O Tribunal de Contas da União (TCU) vota nesta quarta-feira, 7, se o presidente Luiz Inácio Lula da Silva (PT) precisará ou não devolver um relógio que recebeu de presente em 2005. A expectativa é que os ministros se dividam em até três blocos com entendimentos distintos, considerando que a decisão pode impactar o ex-presidente Jair Bolsonaro (PL), investigado no inquérito das joias sauditas, caso revelado pelo Estadão.
O relógio em questão é um Cartier Santos Dumont feito de ouro branco 18 quilates e prata 750, e foi recebido por Lula em uma viagem à França há 19 anos, durante seu primeiro mandato como presidente. A peça é avaliada em R$ 60 mil.
Como devem votar os ministros
O julgamento é movido a partir de uma representação do deputado bolsonarista Sanderson (PL-RS), apresentada em agosto de 2023, após Bolsonaro passar a ser investigado no caso das joias, que resultou no indiciamento do ex-presidente pela Polícia Federal (PF) - que concluiu que R$ 6,8 milhões em presentes foram desviados da União pelo esquema. O parlamentar faz referência a outro relógio, um Piaget, avaliado em R$ 80 mil, mas que não consta na lista de presentes oficiais e que, portanto, não foi avaliado pela área técnica.
A depender do resultado, a decisão do Tribunal nesta quarta pode virar munição política para lulistas ou para bolsonaristas, em um cenário em que, se decidido que Lula pode ficar com o presente, o caso de Bolsonaro poderá ter o entendimento afetado. Conforme apurou o Estadão, ainda há mistério sobre como votarão os ministros considerados bolsonaristas (ou do Centrão), considerando a questão envolvendo o ex-mandatário e a polarização entre eles.

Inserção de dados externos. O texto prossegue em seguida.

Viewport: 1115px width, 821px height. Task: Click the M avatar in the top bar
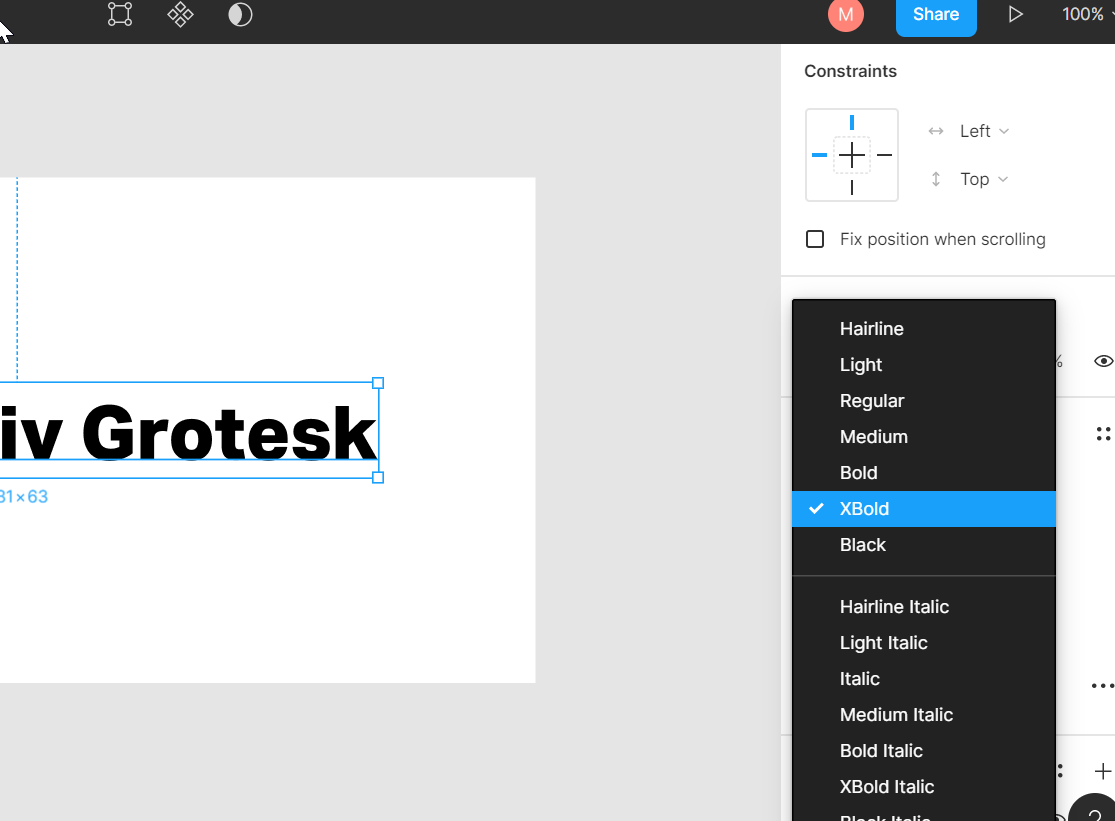845,15
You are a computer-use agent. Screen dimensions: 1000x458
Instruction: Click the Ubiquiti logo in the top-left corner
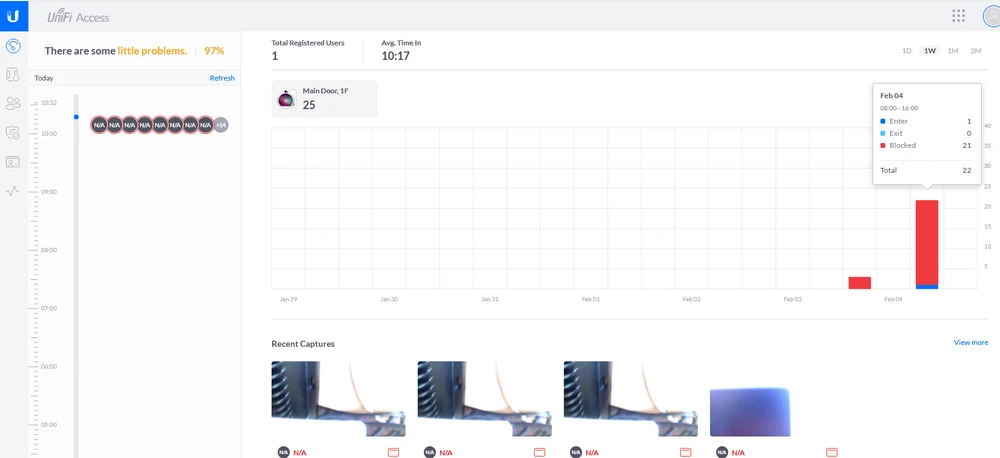(x=13, y=16)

Voto para ficar com o relógio
O relator da ação, ministro Antonio Anastasia, deve seguir a área técnica da Corte, que concluiu em maio que Lula pode ficar com o relógio. O entendimento da Unidade de Auditoria Especializada em Governança e Inovação (AudGovernança) do TCU foi a de que presentes de alto valor comercial, mesmo que sejam considerados itens personalíssimos, devem ser devolvidos à União. Porém, no caso de Lula, como o item foi recebido há 19 anos, a área técnica avaliou que o entendimento não pode ser aplicado de forma retroativa.

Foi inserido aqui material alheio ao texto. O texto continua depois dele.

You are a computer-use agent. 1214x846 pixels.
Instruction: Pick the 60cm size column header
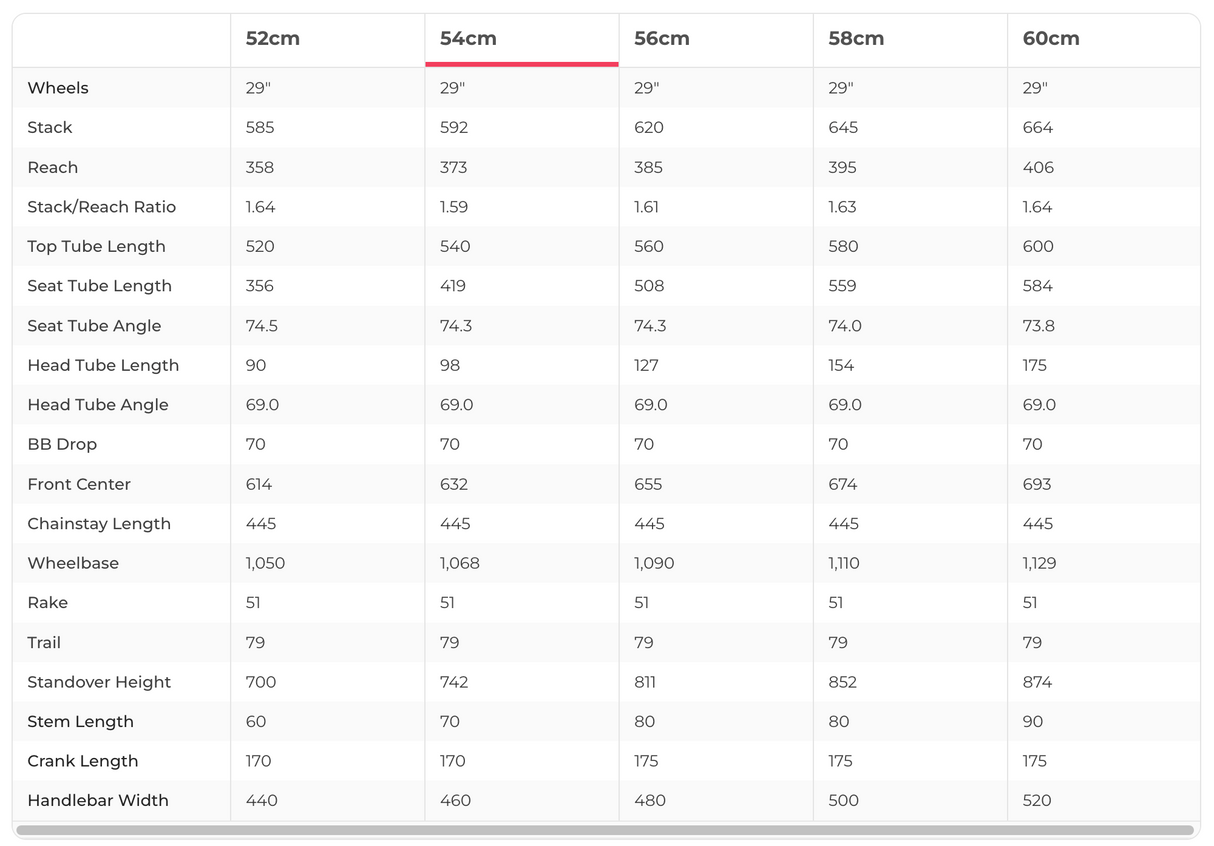pos(1051,39)
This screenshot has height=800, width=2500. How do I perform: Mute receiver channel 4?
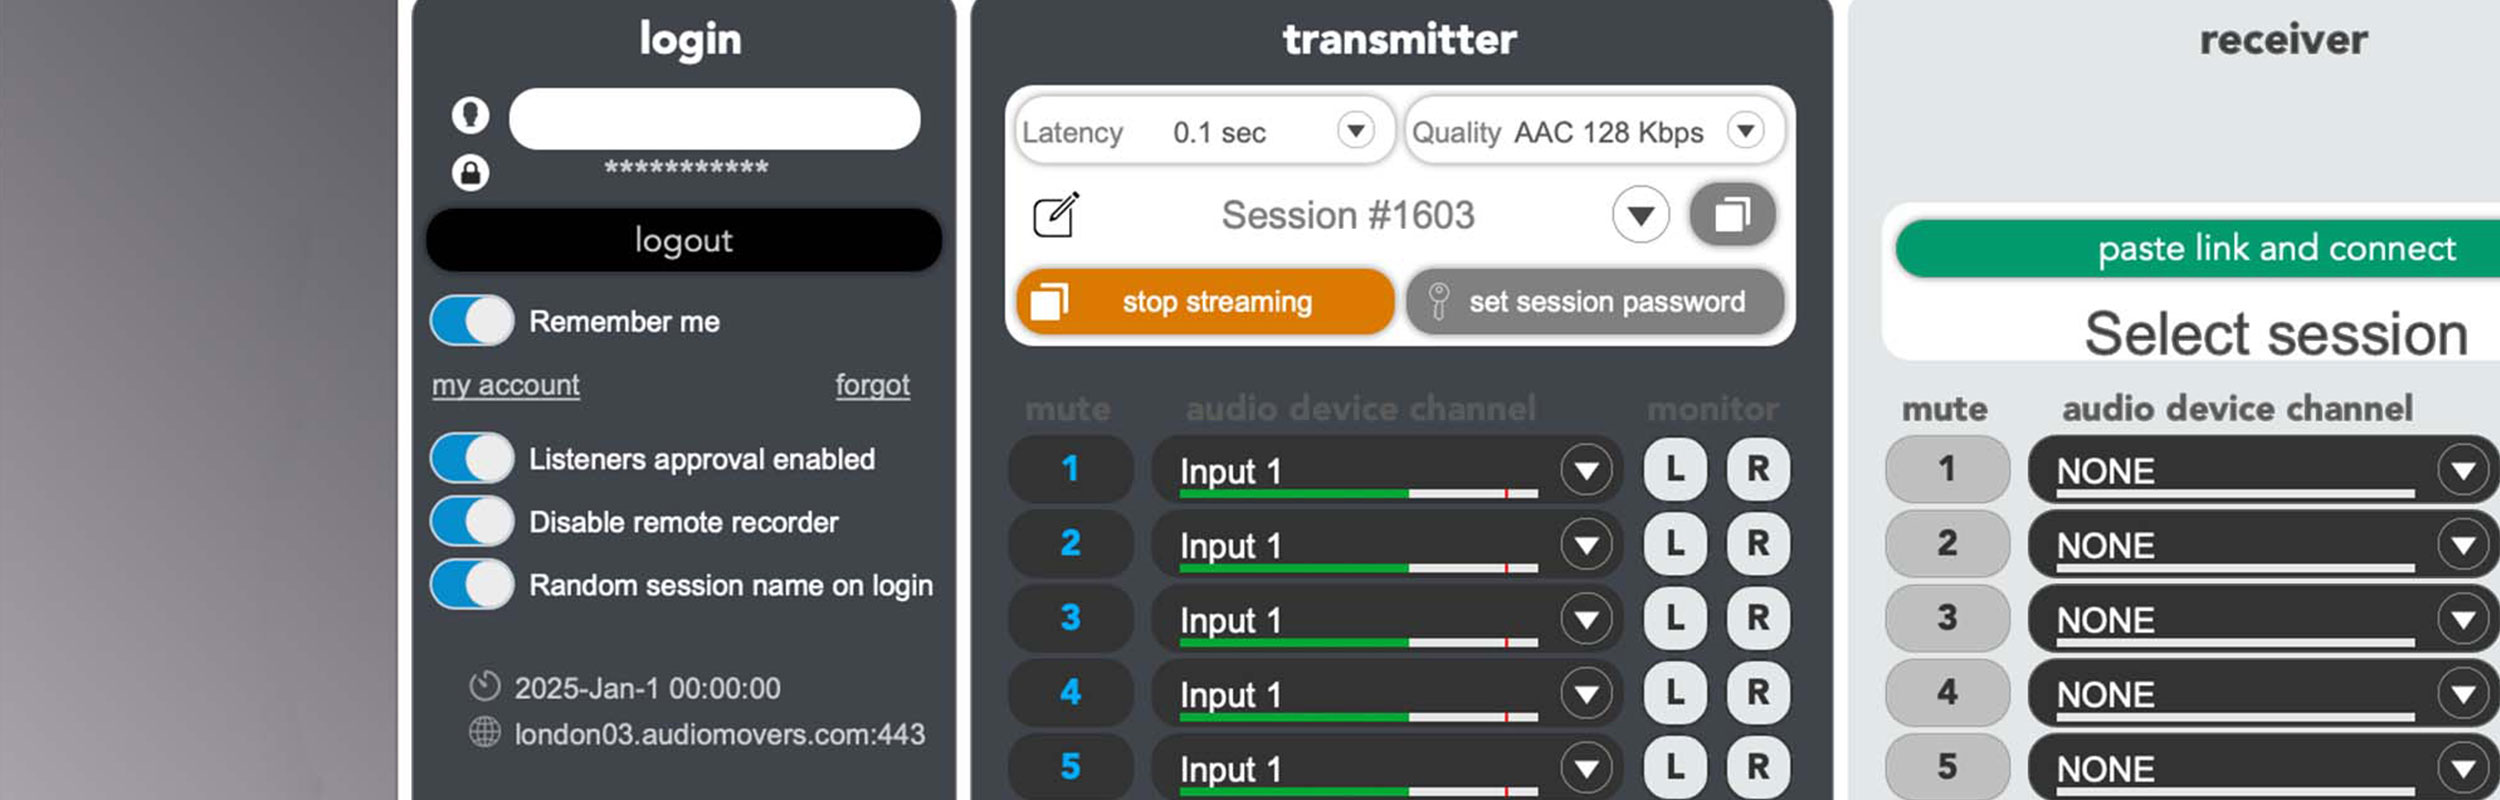tap(1947, 692)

Voto para todos devolverem os presentes
Já no entendimento do ministro Walton Alencar, que deve divergir do relator, todos os ex-presidentes devem devolver os presentes considerados de luxo, incluindo Lula e Bolsonaro.
O entendimento do TCU de que presentes luxuosos, mesmo personalíssimos, devem ser devolvidos à União é de 2016. Em 2023, o tribunal indicou a devolução de relógios recebidos por ministros do ex-presidente Bolsonaro, por meio de um acórdão.
Voto que beneficie Lula e Bolsonaro
O voto dos ministros três ligados ao bolsonarismo ou ao Centrão - Jorge Oliveira, Augusto Nardes e Jhonatan de Jesus - ainda é uma incógnita, mas há uma tendência de que divirjam do relator e do outro magistrado, abrindo um terceiro entendimento - passível de livrar Lula agora, para também beneficiar Bolsonaro em breve, no caso em que, além da incorporação ao patrimônio privado, estão envolvidos supostos crimes de peculato, associação criminosa e lavagem de dinheiro.
Relógio já foi alvo de processo
O atual presidente já foi alvo de uma auditoria do TCU em 2016 sobre a devolução de presentes, quando o tribunal determinou que ele entregasse mais de 500 itens que haviam sido incorporados a seu patrimônio privado.
Na ocasião, o tribunal firmou o entendimento de que somente os itens de caráter personalíssimo (medalhas, por exemplo) ou de consumo próprio (roupas, perfumes, comidas) devem permanecer com os presidentes. Em seu voto, o ministro Alencar acrescentou que presentes valiosos pertencem à União, mas o Cartier não foi devolvido. O acórdão foi considerado cumprido por duas vezes, em 2019 e em 2020, o que justifica, segundo a área técnica, o entendimento não ser aplicado a Lula no julgamento desta quarta-feira.
Segundo o TCU, o relógio foi dado a Lula pela própria fabricante de relógios, não pelo governo francês, durante as comemorações do "Ano do Brasil na França". Lula disse durante transmissão ao vivo em julho do ano passado que o relógio foi presente do então presidente da França, Jacques Chirac. "Você sabe que esse relógio ficou perdido 25 anos? Eu não sabia onde estava. Agora, que eu fui mudar, fui abrir a gaveta, e ele estava lá", contou.